Work task: Quote the full listing word for word.
---------------
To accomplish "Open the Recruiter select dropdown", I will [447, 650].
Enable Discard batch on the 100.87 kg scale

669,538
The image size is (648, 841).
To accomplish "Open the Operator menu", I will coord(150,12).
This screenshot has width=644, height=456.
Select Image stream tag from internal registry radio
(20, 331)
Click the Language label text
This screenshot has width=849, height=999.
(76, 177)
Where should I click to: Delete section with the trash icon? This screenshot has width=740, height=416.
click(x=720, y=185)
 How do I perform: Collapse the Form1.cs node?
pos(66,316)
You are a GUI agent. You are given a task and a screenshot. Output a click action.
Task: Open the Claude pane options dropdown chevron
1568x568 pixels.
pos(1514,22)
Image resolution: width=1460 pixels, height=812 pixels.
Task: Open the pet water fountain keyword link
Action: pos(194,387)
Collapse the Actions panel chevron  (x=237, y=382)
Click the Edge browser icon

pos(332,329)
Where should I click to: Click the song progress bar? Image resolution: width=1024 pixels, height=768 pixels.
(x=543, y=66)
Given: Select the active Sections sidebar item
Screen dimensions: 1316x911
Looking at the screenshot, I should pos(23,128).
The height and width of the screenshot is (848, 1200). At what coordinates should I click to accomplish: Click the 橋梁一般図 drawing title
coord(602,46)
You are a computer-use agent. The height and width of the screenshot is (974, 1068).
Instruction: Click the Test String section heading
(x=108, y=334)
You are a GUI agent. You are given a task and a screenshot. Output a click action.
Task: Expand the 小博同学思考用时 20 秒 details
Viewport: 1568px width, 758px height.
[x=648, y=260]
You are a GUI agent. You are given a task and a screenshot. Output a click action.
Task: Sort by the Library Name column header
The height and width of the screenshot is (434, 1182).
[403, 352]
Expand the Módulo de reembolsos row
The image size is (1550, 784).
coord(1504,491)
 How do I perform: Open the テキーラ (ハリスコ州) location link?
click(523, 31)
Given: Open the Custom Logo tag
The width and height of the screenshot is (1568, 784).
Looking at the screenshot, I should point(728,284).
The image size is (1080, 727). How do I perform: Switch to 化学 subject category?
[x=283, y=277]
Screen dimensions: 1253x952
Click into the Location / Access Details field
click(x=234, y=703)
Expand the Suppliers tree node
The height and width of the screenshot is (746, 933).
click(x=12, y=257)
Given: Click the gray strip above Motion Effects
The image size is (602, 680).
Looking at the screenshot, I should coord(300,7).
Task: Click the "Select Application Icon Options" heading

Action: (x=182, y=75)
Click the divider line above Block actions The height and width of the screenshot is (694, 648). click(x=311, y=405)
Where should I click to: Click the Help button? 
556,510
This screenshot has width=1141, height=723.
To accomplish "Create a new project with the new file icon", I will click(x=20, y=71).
---------------
Answer to this exercise:
To accomplish "Open the Recruiter select dropdown", I will [447, 650].
Enable Discard batch on the 100.87 kg scale

669,538
The image size is (648, 841).
To accomplish "Open the Operator menu", I will coord(150,12).
This screenshot has width=644, height=456.
Select Image stream tag from internal registry radio
(20, 331)
Click the Language label text
This screenshot has width=849, height=999.
(76, 177)
Where should I click to: Delete section with the trash icon? This screenshot has width=740, height=416.
click(x=720, y=185)
 How do I perform: Collapse the Form1.cs node?
pos(66,316)
You are a GUI agent. You are given a task and a screenshot. Output a click action.
Task: Open the Claude pane options dropdown chevron
1568x568 pixels.
pos(1514,22)
Image resolution: width=1460 pixels, height=812 pixels.
Task: Open the pet water fountain keyword link
Action: pos(194,387)
Collapse the Actions panel chevron  (x=237, y=382)
Click the Edge browser icon

pos(332,329)
Where should I click to: Click the song progress bar? Image resolution: width=1024 pixels, height=768 pixels.
(x=543, y=66)
Given: Select the active Sections sidebar item
Screen dimensions: 1316x911
Looking at the screenshot, I should pos(23,128).
The height and width of the screenshot is (848, 1200). At what coordinates should I click to accomplish: Click the 橋梁一般図 drawing title
coord(602,46)
You are a computer-use agent. The height and width of the screenshot is (974, 1068).
Instruction: Click the Test String section heading
(x=108, y=334)
You are a GUI agent. You are given a task and a screenshot. Output a click action.
Task: Expand the 小博同学思考用时 20 秒 details
Viewport: 1568px width, 758px height.
[x=648, y=260]
You are a GUI agent. You are given a task and a screenshot. Output a click action.
Task: Sort by the Library Name column header
The height and width of the screenshot is (434, 1182).
[403, 352]
Expand the Módulo de reembolsos row
The image size is (1550, 784).
coord(1504,491)
 How do I perform: Open the テキーラ (ハリスコ州) location link?
click(523, 31)
Given: Open the Custom Logo tag
The width and height of the screenshot is (1568, 784).
Looking at the screenshot, I should point(728,284).
The image size is (1080, 727). How do I perform: Switch to 化学 subject category?
[x=283, y=277]
Screen dimensions: 1253x952
Click into the Location / Access Details field
click(x=234, y=703)
Expand the Suppliers tree node
The height and width of the screenshot is (746, 933).
click(x=12, y=257)
Given: Click the gray strip above Motion Effects
The image size is (602, 680).
Looking at the screenshot, I should coord(300,7).
Task: Click the "Select Application Icon Options" heading

Action: (x=182, y=75)
Click the divider line above Block actions The height and width of the screenshot is (694, 648). click(x=311, y=405)
Where should I click to: Click the Help button? 
556,510
This screenshot has width=1141, height=723.
To accomplish "Create a new project with the new file icon", I will click(x=20, y=71).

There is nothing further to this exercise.